It seems that we just want to avoid a lull as it comes to communicable diseases.
After slogging through the worst of COVID, monkeypox rears its head. As this virus begins to subside along comes stories of West Nile virus. This latter virus is transmitted by mosquitoes who acquire the condition from infected birds, so it is different from COVID and monkeypox in that regard.
The Carolinas and Virginia have largely been spared from WNV over the years. In fact, in 20 years there have been fewer than 100 cases in our state. Compare that to the thousands of cases in California, Nebraska, Colorado, Arizona and South Dakota and one can see we really have been spared.
Many years ago, I was talking to some experts from Fort Carson and asked why our numbers were so low. They said one theory was that the propensity to throw used motor oil into the ditches in the Carolinas decreased the mosquito population. It may have been said in jest, but there is some truth to it.
I was thinking 2022 was the year of the gnat until I did research and found articles about the gnats being so bad for 2018, 2019, 2020, and 2021. It says they are a problem when there is a lot of moisture, and the temperature was below 80 degrees. The temperature certainly did not hold true this year and while we have had high humidity, it has been pretty dry.
There are three types of gnats: fungus gnats, buffalo gnats and black gnats. The buffalo gnat bites, which may explain the bites along my wrists and ankles. For a while I thought I had fallen victim to the dreaded beach no-see-ums — you know, where every beach photo shows someone scratching.

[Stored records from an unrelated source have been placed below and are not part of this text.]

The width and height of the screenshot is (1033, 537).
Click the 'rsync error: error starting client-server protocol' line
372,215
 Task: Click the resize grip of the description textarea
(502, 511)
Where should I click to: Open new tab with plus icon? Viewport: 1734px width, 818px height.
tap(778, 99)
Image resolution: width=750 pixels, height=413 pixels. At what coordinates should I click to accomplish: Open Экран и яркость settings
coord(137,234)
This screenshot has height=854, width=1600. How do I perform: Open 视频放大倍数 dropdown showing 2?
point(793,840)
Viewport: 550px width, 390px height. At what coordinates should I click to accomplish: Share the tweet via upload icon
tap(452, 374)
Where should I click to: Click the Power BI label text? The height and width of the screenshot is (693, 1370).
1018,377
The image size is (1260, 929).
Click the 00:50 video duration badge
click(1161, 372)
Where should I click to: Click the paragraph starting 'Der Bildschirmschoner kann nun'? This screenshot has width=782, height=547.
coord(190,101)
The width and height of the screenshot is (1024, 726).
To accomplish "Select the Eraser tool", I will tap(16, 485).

While gnats are a nuisance, they really do not create any health issues other than irritability of the victims who find it impossible to do anything outdoors. Like mosquitoes you must keep pots empty and keep the yard cleared, wear light-colored clothing that consists of long sleeves and long pants, use sprays designed for this purpose and cover trash cans as they are attracted to the rotting odors.
I had originally thought that the dragon flies (aka skeeter hawks) were not doing their job or perhaps there are not as many of them as there used to be, but they may not be the culprit. Same thing with my chimney swifts who did not show this year for some reason.
It seems like it is just going to get worse and worse based on the past five years — so as they say, get used to it.
Bill Smith is director of the Robeson County Department.